Always in this order. You cannot write an objective until you know what the variables are, and you cannot write constraints until you know both. Skipping straight to equations is the commonest source of a broken model.
Step 1 — Choosing the Decision Variables
The decision variables are the quantities you are free to set; everything else in the model is expressed in terms of them. Good variable choice is half the battle. Each variable needs a clear meaning and explicit units — "let \(x_j\) be the tonnes of alloy \(j\) produced per day" is a variable; "let \(x\) be production" is a future bug. Use indices for families of similar quantities: \(x_j,\ j = 1,\dots,n\).
Variables come in three flavours, and the flavour decides which part of the book solves the problem. Continuous variables take any real value in a range (a flow rate, a length). Integer variables take whole numbers (how many trucks). Binary variables \(y \in \{0,1\}\) encode yes/no decisions (build the plant or not) and are the key to modelling logic.
Binary variables turn words like "either/or", "if we open it", and "at most three of these" into arithmetic. Introducing even one integer or binary variable moves a problem from the (easy) linear-programming world into the (harder) integer world of Part 4 — so add them only when the decision genuinely is discrete.

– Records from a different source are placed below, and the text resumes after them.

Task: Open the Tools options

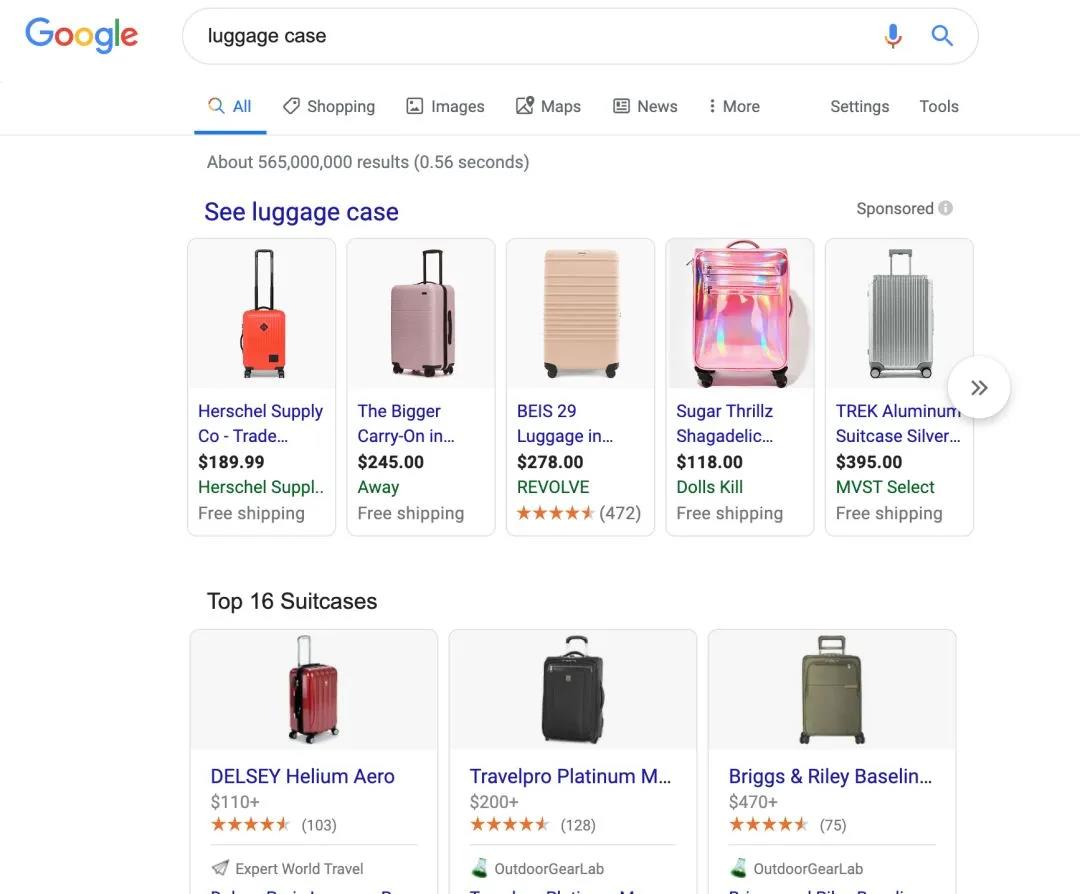Action: [x=939, y=106]
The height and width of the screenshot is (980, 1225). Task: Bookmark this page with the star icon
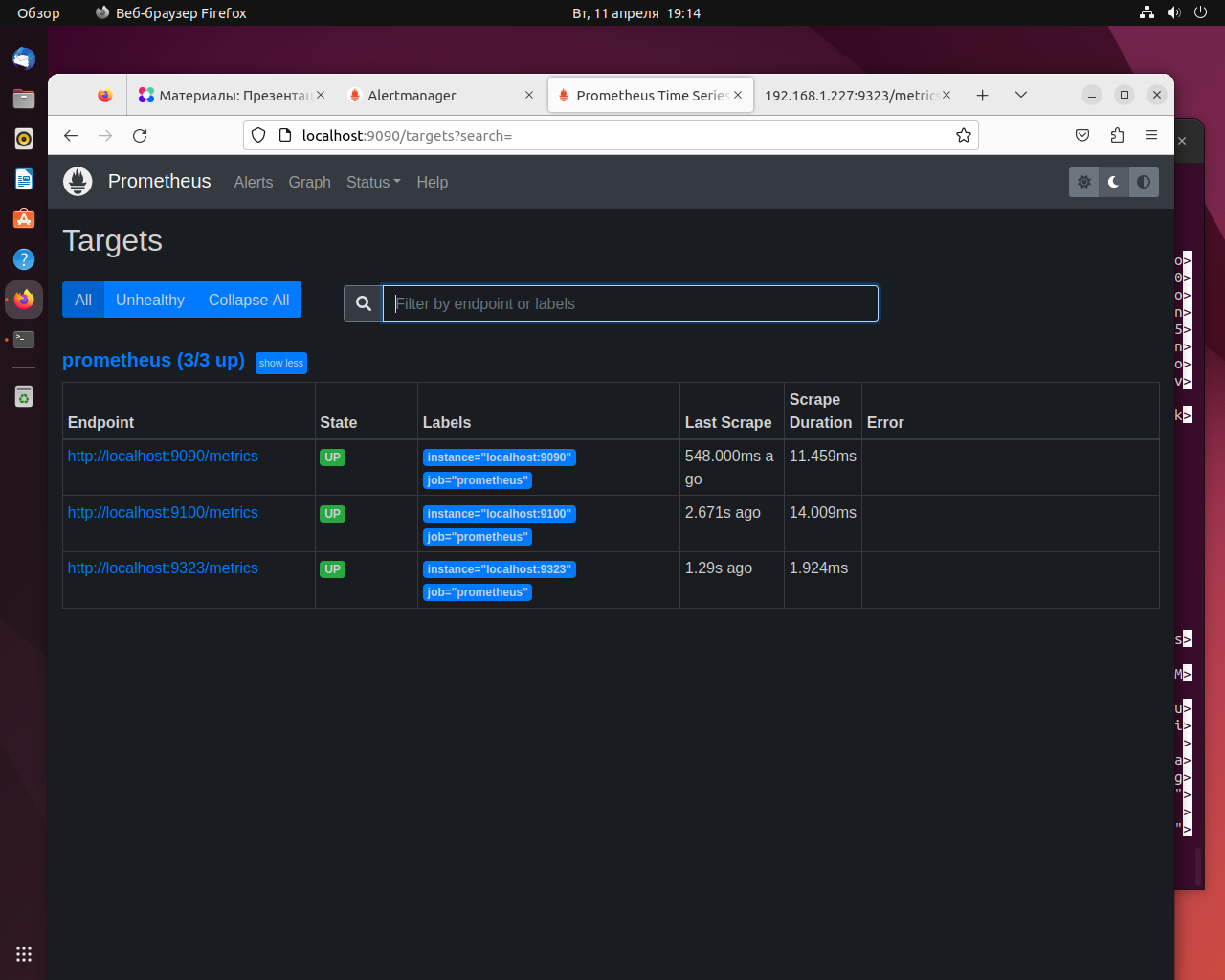point(964,135)
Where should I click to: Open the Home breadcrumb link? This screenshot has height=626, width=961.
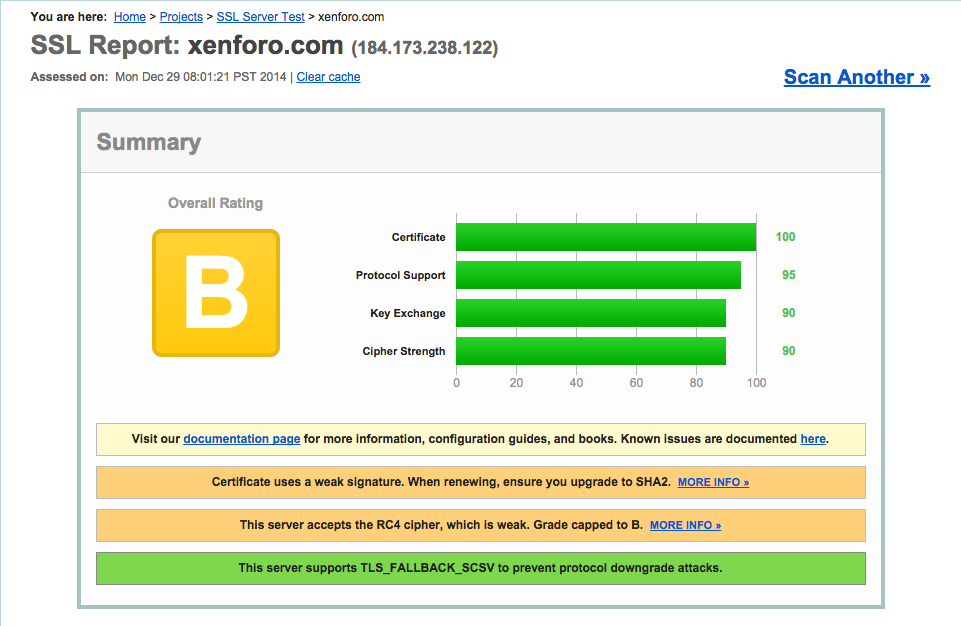[130, 17]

Step 2 — Writing the Objective Function
The objective is the one scalar that ranks any two feasible choices. It must be a single number: cost, profit, weight, time, error, energy. When it is a weighted sum of the variables — the most common case — we write it compactly as
where \(c_j\) is the cost (or profit) coefficient of variable \(x_j\). Two cautions. First, the objective must contain every variable that affects goodness and only the goodness measure — do not smuggle a constraint into it. Second, if you find yourself wanting two objectives at once ("cheap and light"), you have a multi-objective problem: either combine them into one weighted objective now, or defer to the Pareto methods of Chapter 27. A single run of any solver optimizes exactly one scalar.
Step 3 — Expressing the Constraints
Constraints carve the feasible region out of all conceivable choices. In practice they come in four working kinds, and recognising which is which is the fastest route to a correct model.
| Kind | Form | Reads as | Example |
|---|---|---|---|
| Resource / capacity | \(\mathbf{a}^{\mathsf T}x \le b\) | "use no more than" | Machine hours available |
| Requirement / demand | \(\mathbf{a}^{\mathsf T}x \ge b\) | "supply at least" | Minimum nutrient, meet demand |
| Balance / conservation | \(\mathbf{a}^{\mathsf T}x = b\) | "must equal" | Flow in = flow out |
| Bounds | \(\ell \le x_j \le u\) | "between limits" | \(x_j \ge 0\), tank 0–100% |
Almost every real restriction is one of these. The near-universal non-negativity bound \(x_j \ge 0\) is so common it is easy to forget — and forgetting it lets a solver "produce" negative tonnes of steel. When a decision is logical rather than numerical ("if we open the depot, it can ship up to \(M\) units"), a binary variable links to a continuous one through a constraint such as \(x \le M y\); we return to this in Section 2-6.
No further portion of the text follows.